Creating a Culture of Health in Appalachia: Disparities and Bright Spots is a health research initiative to identify and explore Appalachian communities with better-than-expected health outcomes.
Launched in 2015, this multi-part initiative
- documents health disparities between the Appalachian Region and the nation as a whole, as well as health disparities within the Region;
- identifies Bright Spot communities, or Appalachian counties with better-than-expected health outcomes;
- presents case studies of Bright Spot communities to learn about activities, programs, and values that may have helped these communities achieve better-than-expected health outcomes;
- offers practical strategies and recommendations to community leaders, funders, and policymakers pursuing health equity and improved health in their communities.
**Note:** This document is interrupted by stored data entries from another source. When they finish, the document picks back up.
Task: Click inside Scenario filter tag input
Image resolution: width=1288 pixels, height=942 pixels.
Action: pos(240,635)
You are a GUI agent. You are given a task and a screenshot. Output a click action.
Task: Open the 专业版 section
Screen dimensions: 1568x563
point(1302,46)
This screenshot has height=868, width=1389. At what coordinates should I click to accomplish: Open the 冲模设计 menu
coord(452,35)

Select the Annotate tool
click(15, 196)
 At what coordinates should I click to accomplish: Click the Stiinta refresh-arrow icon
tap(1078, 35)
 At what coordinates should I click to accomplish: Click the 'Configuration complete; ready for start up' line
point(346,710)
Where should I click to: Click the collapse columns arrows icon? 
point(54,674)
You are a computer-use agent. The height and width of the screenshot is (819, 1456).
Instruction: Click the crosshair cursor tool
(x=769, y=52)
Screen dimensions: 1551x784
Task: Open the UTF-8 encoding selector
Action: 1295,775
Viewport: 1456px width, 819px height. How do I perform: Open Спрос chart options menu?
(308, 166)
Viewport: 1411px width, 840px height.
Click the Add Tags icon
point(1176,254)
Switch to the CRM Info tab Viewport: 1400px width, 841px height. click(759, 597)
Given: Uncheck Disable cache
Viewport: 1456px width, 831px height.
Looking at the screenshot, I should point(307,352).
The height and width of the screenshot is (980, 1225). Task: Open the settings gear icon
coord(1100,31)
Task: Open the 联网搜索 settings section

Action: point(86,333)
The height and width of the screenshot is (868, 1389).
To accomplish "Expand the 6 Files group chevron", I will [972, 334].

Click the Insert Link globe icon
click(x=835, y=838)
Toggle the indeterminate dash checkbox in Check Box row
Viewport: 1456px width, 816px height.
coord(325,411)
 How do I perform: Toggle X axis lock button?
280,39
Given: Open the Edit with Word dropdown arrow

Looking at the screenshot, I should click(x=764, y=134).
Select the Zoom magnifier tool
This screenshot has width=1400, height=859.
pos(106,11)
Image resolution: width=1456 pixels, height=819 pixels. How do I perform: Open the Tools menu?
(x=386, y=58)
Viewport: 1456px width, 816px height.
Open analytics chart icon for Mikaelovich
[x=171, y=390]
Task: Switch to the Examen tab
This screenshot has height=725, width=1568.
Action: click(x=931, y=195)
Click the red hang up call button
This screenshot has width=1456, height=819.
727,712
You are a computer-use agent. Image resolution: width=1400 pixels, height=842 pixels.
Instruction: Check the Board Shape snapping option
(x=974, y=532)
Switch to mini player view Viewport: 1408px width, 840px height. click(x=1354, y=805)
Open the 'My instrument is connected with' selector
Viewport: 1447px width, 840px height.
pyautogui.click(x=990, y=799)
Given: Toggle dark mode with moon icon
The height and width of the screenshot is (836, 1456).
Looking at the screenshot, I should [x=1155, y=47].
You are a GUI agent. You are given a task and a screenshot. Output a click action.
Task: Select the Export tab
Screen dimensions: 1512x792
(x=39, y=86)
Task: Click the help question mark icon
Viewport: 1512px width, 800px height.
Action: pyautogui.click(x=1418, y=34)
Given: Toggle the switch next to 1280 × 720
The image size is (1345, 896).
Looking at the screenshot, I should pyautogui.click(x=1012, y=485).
The research initiative is sponsored by the Robert Wood Johnson Foundation (RWJF) and the Appalachian Regional Commission (ARC) and administered by the Foundation for a Healthy Kentucky.
About the Partners
The Robert Wood Johnson Foundation is the nation’s largest philanthropy dedicated to health. For more than 40 years, RWJF has supported research and programs targeting some of the nation’s most pressing health issues.
RWJF provided funding for this research as part of its Culture of Health Initiative.
The Appalachian Regional Commission provided funding, leadership, and project management for the initiative.
ARC is an economic development agency of the federal government and 13 state governments focusing on 420 counties across the Appalachian Region. ARC’s mission is to innovate, partner, and invest to build community capacity and strengthen economic growth in Appalachia to help the Region achieve socioeconomic parity with the nation.
The Foundation for a Healthy Kentucky served as the grantee and fiscal agent for the initiative.
Funded by an endowment, the nonpartisan Foundation’s mission is to address the unmet health needs of Kentuckians by developing and influencing policy, improving access to care, reducing health risks and disparities, and promoting health equity. Since the Foundation opened its doors in 2001, it has invested more than $27 million in health policy research, advocacy, and demonstration project grants across the Commonwealth.